Stocks finished mixed yesterday, a day when the yield curve briefly inverted once again.

More about that in a moment. Traders were anxiously awaiting Fed Chair Jerome Powell’s speech this morning that may help to clarify the Fed’s near-term and long-term strategy.

Yesterday’s yield curve inversion was very different than the one last week. But first the similarities. Both were extraordinarily brief; just a few minutes. And both were microscopic. The inversion was less than a single basis point. But last week’s inversion that led to a 3% market drop was caused by a plunge in interest rates. As it happened, the long rates fell faster than short rates, causing a brief inversion. Yesterday’s action was the exact opposite. Rates rose across the board but short rates (i.e. 2-year Treasuries) rose a bit faster than long rates. Even after the inversion, something many traders say signal an impending recession, rates continued to rise all along the curve. Logically, higher rates mean economic strength and rising inflation expectations, hardly a harbinger of recession.

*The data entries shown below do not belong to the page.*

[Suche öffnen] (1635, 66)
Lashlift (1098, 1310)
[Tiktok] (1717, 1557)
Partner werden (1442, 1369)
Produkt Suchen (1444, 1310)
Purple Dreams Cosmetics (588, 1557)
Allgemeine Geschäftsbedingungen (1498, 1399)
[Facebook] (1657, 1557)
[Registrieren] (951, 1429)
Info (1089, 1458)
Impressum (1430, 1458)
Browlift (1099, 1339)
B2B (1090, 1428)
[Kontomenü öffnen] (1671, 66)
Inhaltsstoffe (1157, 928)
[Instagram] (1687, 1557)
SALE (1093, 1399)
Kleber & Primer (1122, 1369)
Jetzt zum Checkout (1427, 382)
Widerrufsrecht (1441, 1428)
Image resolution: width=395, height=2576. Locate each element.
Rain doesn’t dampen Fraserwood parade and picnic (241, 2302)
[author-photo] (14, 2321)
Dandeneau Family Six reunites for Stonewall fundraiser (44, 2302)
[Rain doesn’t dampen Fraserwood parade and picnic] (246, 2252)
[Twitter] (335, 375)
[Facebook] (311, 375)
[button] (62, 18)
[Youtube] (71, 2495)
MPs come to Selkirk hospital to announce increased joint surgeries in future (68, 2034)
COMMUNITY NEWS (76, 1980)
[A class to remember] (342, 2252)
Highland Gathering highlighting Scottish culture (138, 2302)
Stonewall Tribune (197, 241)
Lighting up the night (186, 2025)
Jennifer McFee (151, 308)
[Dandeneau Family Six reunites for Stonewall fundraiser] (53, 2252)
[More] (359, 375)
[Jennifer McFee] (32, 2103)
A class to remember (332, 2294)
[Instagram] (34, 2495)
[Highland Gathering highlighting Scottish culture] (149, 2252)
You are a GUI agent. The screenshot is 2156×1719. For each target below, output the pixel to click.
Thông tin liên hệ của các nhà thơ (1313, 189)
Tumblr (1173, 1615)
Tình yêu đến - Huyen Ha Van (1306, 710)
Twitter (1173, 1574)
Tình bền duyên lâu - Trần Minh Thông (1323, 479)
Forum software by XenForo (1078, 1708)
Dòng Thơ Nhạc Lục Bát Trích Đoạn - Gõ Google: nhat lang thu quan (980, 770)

In this case, however, it may be tied to comments from a few Federal Reserve District Presidents questioning the need for any rate cuts either in September or the near term. And there is logic to their thoughts. GDP is still growing close to 2%. Leading economic indicators have started to rise again after several months of decline. They were up in both June and July. The consumer is still spending. Their balance sheets are solid with debt service to income still at a very low percentage and the savings rate over 8%. Employment is at a record high, unemployment is at a historic low, and weekly jobless claims fell once again. Government spending is rising at a rate close to 4%. Thus, they argue, why any rate cuts at all?

But there is a flip side. Manufacturing is floundering. Early indications are that it actually fell in August. Economic growth overseas is weakening. Europe and Japan are teetering with recession and China’s growth is slowing. Negative interest rates beg for the Fed to move rates lower to close the gap. President Trump, who pleads in his own manner for the Fed to cut rates, cites the fact that Germany is issuing long bonds at negative rates, giving it a supposed competitive advantage.

Yet one can respond, what advantage? If negative rates stimulate so much spending and risk taking, why is Germany and much of the rest of Europe moving toward recession? Japan has lived with interest rates either side of zero for 30 years without being able to achieve sustained growth. Negative rates could reflect fears of deflation, but they also could reflect the thinness of European sovereign bond markets given the fact that the ECB owns so much of the same sovereign debt. One could easily argue that negative rates scare both consumers and businesses. Businesses would gladly borrow at negative rates, but they would be reticent to lend. Once again, the key to sustaining economic growth is more demand, not more money.

Which brings me to (1) what might Mr. Powell say, and (2) how might markets react? Given that there isn’t yet consensus among FOMC members on what to do in September, let alone beyond, he is likely to hint at another rate cut but go no farther than that. Markets have built in reduced odds of anything more than a 50-basis point cut in rates in September so a 25-basis point cut would be received reasonably well. But markets are already pricing in 3-5 rate cuts over the next 12-18 months. Should Mr. Powell either throw a wet blanket on that assumption or, more likely, leave that possibility far from certain, markets could respond negatively. I shouldn’t try to guess today’s market. More important are the long-term implications. The key question is whether the Fed should provide cover for future depressant actions by Washington, such as more increased tariffs, or should the Fed stay to its charter, concentrate on maintaining price stability, and keep growth on course subject to the data evident at each meeting? I would suggest that the mood of the Fed majority reflects the latter. It shouldn’t provide cover for future increases in tariffs or economic weakness in Germany. It should stay to its charter of keeping inflation within range of 2% while providing an interest rate environment to support sustainable, longterm growth. There is little evidence that current rates are far from what are needed to support those goals. I conclude that with the evidence of data. Inflation isn’t moving sharply up or down, nor is economic growth.

Markets, of course, love low rates because the corollary is higher P/E ratios and higher stock prices. But short-term gains can lead to long-term pain. A race to zero interest rates has its obvious positives. But zero rates promote more debt. If rates subsequently rise, all that extra debt can result in debt service so high that it could cripple an economy.

My conclusion is that the Fed may need to tweak policy with a measured rate cut or two, but chasing European policy of negative rate and quantitative easing in an economy that is still growing to trend makes little sense no matter how many times the President tweets or tries to satisfy short-term traders. It may lead to a brief negative market reaction but, in the long term, good policy brings good results. Markets will ultimately be satisfied.

Today, Kobe Bryant is 41. Rick Springfield turns 70.